Student aid startup founder arrested on fraud charges

Category: Business


Unlocking Word Meanings

Read the following words/expressions found in today’s article.

  1. inflate / ɪnˈfleɪt / (v.) – to make a number higher or greater than it really is

    The organizers were inflating the number of tickets sold as a way to promote their event.

  2. brazen / ˈbreɪ zən / (adj.) – relating to a person’s bad or immoral actions done openly and without shame

    I almost believed that brazen online scam.

  3. fabricate / ˈfæb rɪˌkeɪt / (v.) – to create something false, such as a story or a piece of information, to deceive someone

    The applicant fabricated all her achievements to impress us.

  4. entice / ɛnˈtaɪs / (v.) – to persuade someone to do something in exchange for giving what he/she wants

    Giving freebies is a way to entice people to buy your products.

  5. shuttered / ˈʃʌt ərd / (adj.) – closed for business

    Many shuttered businesses during the pandemic have reopened last year.


Read the text below.

The founder of Frank, a student loan assistance startup company that J.P. Morgan Chase acquired for $175 million two years ago, has been arrested on charges that she duped the financial giant by dramatically inflating the number of customers her company had, authorities said.

Charlie Javice, 31, of Miami Beach, Florida, was arrested in New Jersey on conspiracy, wire and bank fraud charges.

A charging document in Manhattan federal court said she claimed her company had over four million users when it had fewer than 300,000 customers.

Authorities said Javice, who appeared on the Forbes 2019 “30 Under 30” list, would have earned $45 million from the fraud.

In a release, U.S. Attorney Damian Williams said Javice “engaged in a brazen scheme” to defraud the acquiring financial company by fabricating data to support lies she told in a bid to make tens of millions of dollars from the sale of her company.

According to a criminal complaint, Javice in 2017 founded TAPD Inc., which operated under the name Frank, to provide an online platform to simplify the process of filling out the Free Application for Federal Student Aid, a free federal government form used by students to apply for financial aid for college or graduate school.

In 2021, Javice sought to sell her company in her role as its chief executive to a large financial institution, the complaint said.

When JPMC sought to verify that her company had 4.25 million customers, Javice asked her company’s director of engineering to create an artificially generated data set, but the individual declined, it said.

She then hired an outside data scientist to create the synthetic data set as she purchased for $105,000 on the open market real information for over 4.25 million students, the complaint said. But it added that the data she purchased did not contain all of the information she had told JPMC was maintained by Frank.
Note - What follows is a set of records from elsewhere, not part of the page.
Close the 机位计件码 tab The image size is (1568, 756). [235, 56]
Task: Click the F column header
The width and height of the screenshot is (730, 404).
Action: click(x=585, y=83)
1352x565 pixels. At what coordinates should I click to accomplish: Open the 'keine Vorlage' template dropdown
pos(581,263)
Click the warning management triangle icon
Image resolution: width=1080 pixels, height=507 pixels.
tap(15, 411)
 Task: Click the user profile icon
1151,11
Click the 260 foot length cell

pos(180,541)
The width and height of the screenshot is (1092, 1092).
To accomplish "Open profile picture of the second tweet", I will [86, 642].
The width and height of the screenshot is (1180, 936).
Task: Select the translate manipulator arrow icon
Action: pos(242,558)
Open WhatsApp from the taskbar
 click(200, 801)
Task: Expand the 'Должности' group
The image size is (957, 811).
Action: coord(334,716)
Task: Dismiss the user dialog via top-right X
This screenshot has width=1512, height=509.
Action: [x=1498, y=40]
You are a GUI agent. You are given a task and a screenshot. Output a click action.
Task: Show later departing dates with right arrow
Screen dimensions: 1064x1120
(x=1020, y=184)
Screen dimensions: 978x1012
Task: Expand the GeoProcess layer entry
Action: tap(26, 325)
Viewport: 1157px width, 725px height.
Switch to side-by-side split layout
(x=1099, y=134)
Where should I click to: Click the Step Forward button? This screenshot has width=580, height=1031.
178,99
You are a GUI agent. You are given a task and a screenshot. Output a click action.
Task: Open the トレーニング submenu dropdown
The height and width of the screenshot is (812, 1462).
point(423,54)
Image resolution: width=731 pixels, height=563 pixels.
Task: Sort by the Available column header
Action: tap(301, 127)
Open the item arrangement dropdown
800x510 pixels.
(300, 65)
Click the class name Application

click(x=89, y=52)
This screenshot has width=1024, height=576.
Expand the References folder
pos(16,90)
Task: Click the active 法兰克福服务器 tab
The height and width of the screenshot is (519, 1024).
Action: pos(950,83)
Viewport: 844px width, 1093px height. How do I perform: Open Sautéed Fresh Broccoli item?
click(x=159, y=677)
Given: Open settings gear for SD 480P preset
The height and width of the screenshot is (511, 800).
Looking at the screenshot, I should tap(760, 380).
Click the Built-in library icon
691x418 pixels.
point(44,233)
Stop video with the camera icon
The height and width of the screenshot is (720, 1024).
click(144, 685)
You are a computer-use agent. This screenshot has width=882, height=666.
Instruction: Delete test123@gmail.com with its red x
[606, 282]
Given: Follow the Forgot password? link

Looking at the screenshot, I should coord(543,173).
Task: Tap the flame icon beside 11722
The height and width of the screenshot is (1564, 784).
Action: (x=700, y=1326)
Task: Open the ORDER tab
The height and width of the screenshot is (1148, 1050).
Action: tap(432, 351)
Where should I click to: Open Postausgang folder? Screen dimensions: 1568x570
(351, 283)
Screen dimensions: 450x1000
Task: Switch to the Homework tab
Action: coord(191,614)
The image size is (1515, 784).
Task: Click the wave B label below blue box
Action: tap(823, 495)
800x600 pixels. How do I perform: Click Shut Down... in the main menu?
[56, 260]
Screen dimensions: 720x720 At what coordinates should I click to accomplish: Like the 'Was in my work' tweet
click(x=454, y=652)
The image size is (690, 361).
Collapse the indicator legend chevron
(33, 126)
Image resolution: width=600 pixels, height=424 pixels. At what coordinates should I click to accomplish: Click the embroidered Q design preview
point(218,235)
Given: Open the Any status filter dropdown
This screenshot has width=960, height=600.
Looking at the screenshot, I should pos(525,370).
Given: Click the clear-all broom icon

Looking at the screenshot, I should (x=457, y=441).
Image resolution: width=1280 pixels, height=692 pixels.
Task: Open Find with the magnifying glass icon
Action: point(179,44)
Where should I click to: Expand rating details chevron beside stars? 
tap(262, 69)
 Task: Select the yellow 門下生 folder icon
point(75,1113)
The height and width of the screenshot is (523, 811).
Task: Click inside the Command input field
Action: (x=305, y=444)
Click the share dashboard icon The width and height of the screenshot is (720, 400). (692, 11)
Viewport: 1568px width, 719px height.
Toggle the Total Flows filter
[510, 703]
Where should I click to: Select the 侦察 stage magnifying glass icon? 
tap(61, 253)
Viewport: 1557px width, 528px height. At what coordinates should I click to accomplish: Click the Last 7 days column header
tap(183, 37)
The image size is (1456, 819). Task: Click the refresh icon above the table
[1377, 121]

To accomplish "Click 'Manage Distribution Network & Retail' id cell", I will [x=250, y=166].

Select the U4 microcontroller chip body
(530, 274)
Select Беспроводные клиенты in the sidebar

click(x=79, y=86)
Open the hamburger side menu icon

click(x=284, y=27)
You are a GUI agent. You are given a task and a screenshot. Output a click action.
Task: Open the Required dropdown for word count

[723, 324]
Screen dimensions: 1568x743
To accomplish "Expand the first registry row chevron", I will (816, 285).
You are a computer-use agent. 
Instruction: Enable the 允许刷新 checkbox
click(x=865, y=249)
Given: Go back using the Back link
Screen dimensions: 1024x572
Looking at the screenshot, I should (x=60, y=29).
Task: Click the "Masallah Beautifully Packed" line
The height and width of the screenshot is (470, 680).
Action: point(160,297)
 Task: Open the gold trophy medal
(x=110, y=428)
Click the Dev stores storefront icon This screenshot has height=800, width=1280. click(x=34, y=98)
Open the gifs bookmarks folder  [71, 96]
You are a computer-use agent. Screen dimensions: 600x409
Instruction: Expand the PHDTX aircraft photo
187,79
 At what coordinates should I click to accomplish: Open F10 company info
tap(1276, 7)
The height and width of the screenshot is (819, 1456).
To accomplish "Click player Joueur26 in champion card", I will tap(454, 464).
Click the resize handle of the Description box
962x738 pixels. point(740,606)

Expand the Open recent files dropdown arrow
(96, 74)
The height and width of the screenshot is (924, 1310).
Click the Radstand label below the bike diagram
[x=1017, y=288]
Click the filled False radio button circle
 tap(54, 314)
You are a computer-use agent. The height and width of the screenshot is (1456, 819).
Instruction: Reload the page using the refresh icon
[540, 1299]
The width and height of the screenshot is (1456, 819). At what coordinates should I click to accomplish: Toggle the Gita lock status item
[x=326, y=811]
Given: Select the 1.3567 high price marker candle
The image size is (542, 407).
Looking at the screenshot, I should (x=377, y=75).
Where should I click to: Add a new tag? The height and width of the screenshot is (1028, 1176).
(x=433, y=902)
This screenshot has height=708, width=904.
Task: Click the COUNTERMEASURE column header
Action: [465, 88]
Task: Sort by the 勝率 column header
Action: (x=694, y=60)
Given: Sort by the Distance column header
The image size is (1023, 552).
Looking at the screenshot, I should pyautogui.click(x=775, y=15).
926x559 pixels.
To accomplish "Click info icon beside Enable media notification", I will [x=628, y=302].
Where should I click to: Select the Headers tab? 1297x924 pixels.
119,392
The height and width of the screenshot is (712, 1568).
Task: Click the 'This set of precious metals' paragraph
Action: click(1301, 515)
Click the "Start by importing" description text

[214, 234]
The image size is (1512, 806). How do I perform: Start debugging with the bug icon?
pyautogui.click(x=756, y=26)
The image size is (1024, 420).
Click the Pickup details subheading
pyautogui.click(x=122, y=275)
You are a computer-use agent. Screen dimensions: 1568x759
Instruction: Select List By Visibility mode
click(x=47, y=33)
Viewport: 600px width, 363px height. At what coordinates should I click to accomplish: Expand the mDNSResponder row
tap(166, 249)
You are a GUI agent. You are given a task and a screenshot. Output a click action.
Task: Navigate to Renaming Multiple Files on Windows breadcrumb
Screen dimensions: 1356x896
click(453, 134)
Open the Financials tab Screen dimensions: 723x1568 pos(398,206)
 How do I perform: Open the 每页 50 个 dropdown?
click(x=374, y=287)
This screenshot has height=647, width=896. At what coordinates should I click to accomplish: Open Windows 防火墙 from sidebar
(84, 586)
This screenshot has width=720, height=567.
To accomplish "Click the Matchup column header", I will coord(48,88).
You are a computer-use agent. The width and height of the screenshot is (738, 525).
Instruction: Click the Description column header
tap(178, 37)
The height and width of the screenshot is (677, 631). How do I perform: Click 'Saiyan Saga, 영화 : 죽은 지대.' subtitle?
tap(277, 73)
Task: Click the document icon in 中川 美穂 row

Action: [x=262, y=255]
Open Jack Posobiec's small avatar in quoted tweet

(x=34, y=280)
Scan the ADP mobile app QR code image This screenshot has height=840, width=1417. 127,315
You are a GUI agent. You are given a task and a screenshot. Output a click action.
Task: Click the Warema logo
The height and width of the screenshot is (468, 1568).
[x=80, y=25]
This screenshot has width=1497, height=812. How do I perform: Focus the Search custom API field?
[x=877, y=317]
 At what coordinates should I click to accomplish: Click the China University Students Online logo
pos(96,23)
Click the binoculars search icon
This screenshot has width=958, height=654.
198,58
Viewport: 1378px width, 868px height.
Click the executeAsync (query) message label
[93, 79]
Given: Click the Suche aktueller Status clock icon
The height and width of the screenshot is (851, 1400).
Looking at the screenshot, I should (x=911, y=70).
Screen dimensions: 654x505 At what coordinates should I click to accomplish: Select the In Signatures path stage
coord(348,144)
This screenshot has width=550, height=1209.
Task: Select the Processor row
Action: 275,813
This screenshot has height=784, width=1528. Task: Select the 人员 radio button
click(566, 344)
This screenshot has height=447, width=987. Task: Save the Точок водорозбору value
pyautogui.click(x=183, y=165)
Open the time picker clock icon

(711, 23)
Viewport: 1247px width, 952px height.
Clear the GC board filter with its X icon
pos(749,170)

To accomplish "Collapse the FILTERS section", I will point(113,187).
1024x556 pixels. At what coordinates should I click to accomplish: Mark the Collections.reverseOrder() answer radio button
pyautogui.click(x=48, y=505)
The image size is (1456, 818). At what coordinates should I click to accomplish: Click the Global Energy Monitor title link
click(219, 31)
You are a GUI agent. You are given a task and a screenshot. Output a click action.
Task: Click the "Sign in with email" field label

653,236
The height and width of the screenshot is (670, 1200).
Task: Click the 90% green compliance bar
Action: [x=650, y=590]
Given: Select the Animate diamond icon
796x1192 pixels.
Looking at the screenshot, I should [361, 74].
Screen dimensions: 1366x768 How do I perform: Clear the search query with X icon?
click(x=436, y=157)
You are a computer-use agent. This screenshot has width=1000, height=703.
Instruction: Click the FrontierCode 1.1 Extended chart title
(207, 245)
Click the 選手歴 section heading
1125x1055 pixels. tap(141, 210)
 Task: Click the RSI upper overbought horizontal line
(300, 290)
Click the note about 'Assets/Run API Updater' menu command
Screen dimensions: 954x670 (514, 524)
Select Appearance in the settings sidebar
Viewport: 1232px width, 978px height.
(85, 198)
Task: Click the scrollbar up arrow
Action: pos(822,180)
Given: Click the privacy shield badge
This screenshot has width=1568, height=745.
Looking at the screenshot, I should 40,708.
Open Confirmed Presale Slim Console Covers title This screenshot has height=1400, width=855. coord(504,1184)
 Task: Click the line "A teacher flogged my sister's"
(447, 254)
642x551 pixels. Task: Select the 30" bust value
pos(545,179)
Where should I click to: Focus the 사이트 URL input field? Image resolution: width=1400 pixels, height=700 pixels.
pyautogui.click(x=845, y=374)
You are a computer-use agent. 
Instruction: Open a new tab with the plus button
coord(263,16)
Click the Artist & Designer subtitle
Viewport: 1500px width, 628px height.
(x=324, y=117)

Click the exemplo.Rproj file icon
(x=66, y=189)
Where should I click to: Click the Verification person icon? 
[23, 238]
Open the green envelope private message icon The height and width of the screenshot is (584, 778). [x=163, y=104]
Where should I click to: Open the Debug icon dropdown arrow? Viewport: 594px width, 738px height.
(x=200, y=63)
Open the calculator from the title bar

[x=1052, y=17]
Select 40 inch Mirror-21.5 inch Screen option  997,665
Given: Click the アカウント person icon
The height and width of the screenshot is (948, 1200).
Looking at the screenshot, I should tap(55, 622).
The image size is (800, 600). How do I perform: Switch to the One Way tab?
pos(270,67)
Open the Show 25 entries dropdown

In a civil complaint filed by the Securities and Exchange Commission, the regulatory agency alleged that Javice made numerous misrepresentations about Frank’s alleged millions of users to entice JPMC to purchase the now-shuttered Frank.

This article was provided by The Associated Press.

Viewpoint Discussion

Enjoy a discussion with your tutor.

Discussion A

  • In your opinion, what made Charlie Javice think that she can get away with defrauding a global financial institution like J.P. Morgan Chase (ex. she has a deep knowledge of the system, she is confident with her methods)? Discuss.
  • In 2019, Javice appeared on the Forbes “30 Under 30” list composed of very successful people under the age of 30. How do you think Forbes will react to this incident? Discuss.

Discussion B

  • In which situations do you think employees can decline the requests of their bosses? Discuss.
  • What do you think employees should do if a boss asks them to do something illegal? Discuss.